The problem with etching the silicon oxide layer 4 is illustrated in FIGS. 8(b) and 8(c). Before the thick part of first platinum layer 5 (located on the hollow 8 of silicon oxide layer 4) is completely etched off, the etching gas, which already etched the thin part of first platinum layer 5 (located on the extrusion 9 of silicon oxide layer 4), quickly attacks the underlying silicon oxide layer 4 to etch it off, and when gate electrode 1a of circuit element 1 and wiring 2 are exposed, they are also etched, rendering the transistor and other circuit element 1 inoperable.

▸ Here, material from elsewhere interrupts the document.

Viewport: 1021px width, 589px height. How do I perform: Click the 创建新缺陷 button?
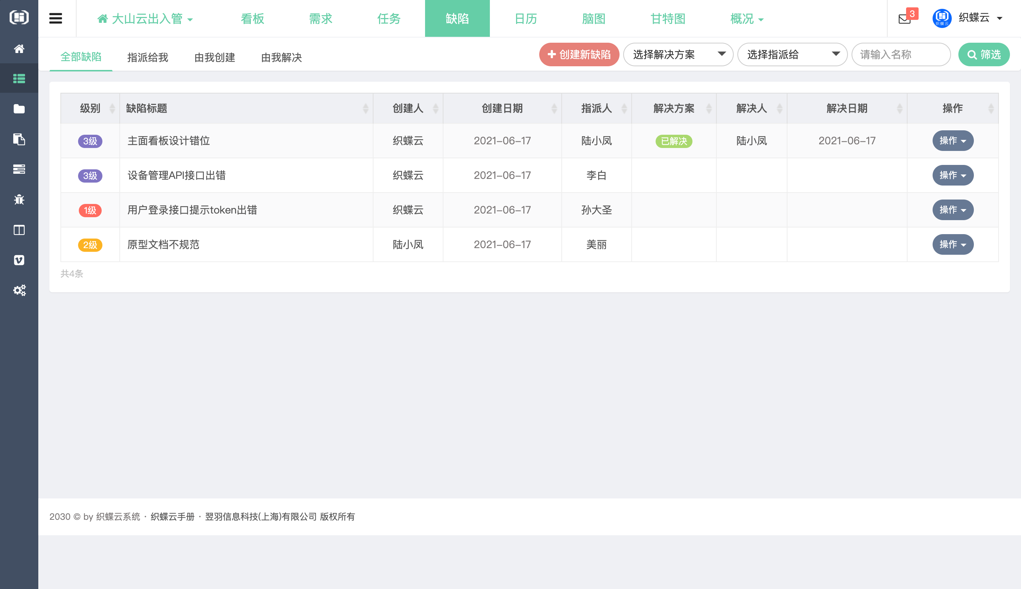579,55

In the case of ion milling where Ar gas is used as the etching gas, because the ratio of the etching speed of the second platinum layer 7 and dielectric film 6 to the etching speed of the silicon oxide layer 4 is low, when forming a capacitor in two separate etching process steps (e.g., etching on the second platinum layer 7 and dielectric film 6, and then on the first platinum layer 5), it is extremely difficult to stop the etching procedure so that the first platinum layer is not etched.
In the case of dry etching on platinum and ferroelectric material, because of its slow etching speed, the throughput of the production facility is poor.